Exercise: Retype all of the records below word for word, leaving the pictures out.
#####
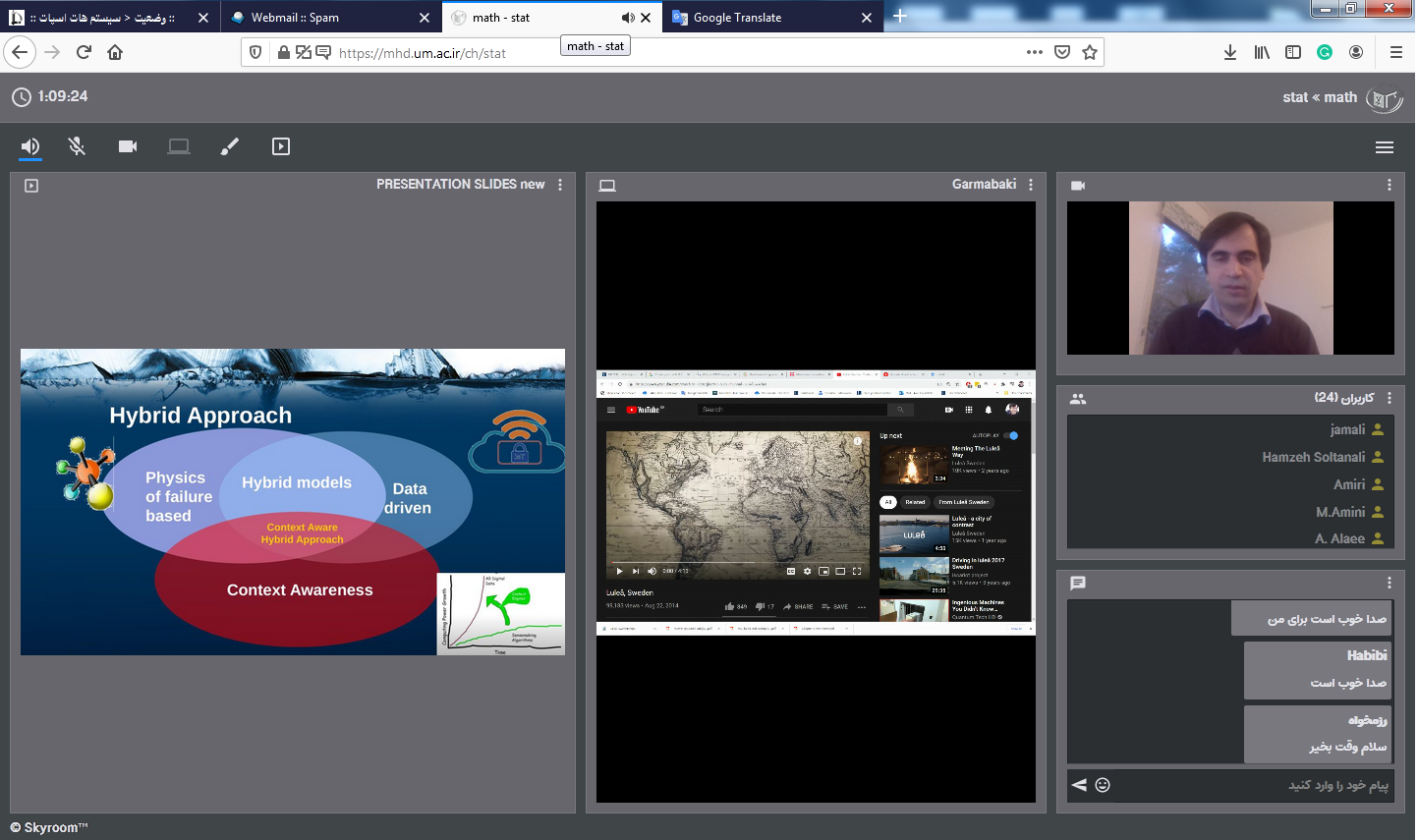Select the whiteboard brush tool

click(x=230, y=146)
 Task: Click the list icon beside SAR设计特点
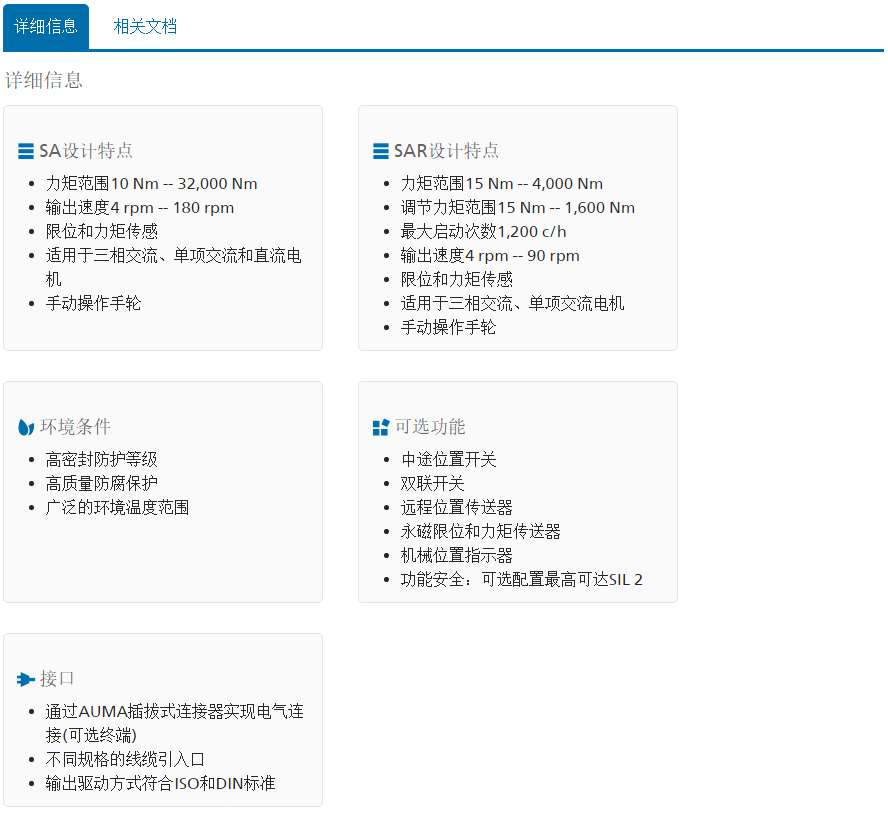point(381,152)
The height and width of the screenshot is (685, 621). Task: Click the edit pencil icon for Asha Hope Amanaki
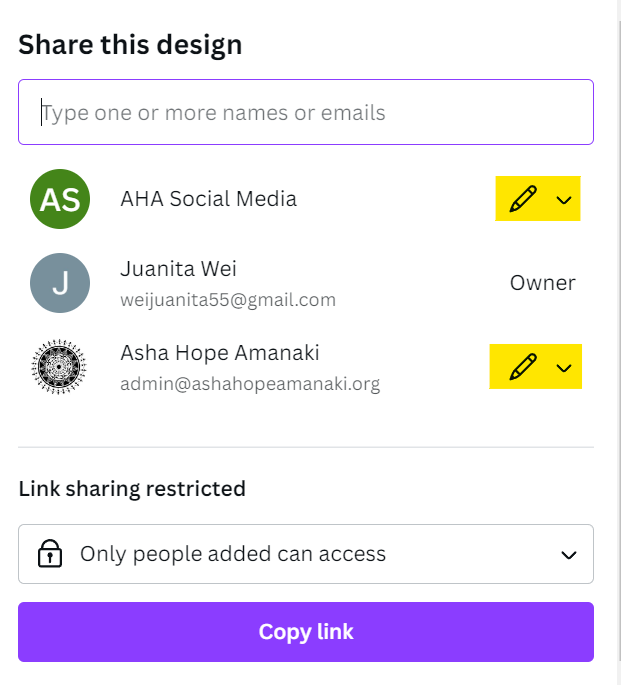[x=521, y=368]
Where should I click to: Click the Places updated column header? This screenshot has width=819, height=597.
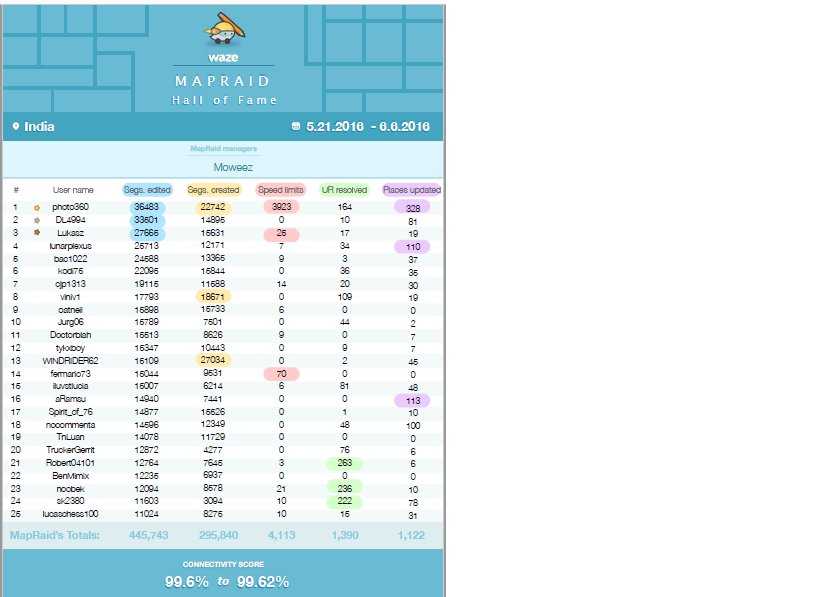[412, 189]
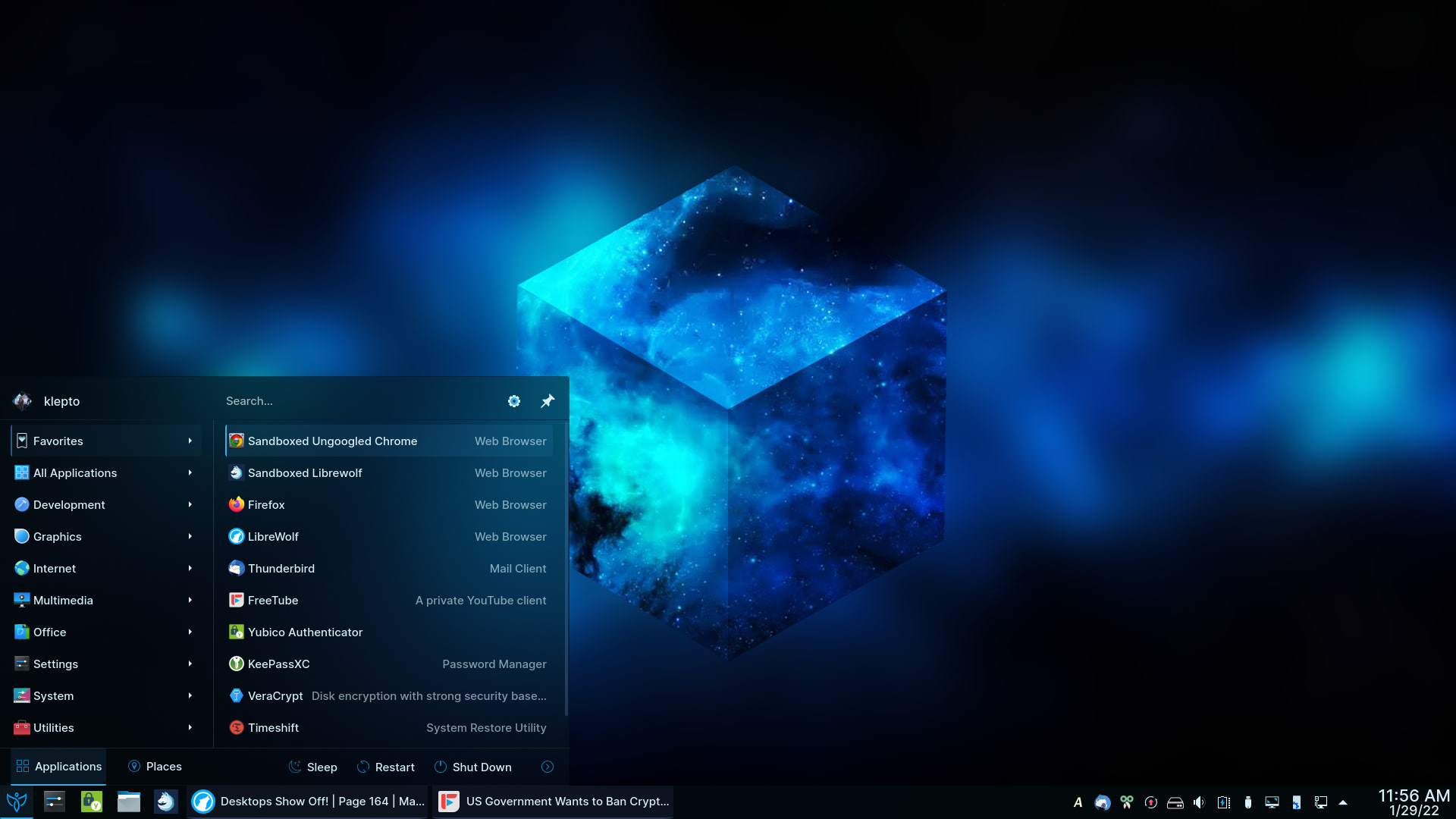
#####
Expected output:
Select the whiteboard brush tool

click(x=230, y=146)
 Task: Click the list icon beside SAR设计特点
point(381,152)
The height and width of the screenshot is (685, 621). Task: Click the edit pencil icon for Asha Hope Amanaki
[x=521, y=368]
Where should I click to: Click the Places updated column header? This screenshot has width=819, height=597.
[412, 189]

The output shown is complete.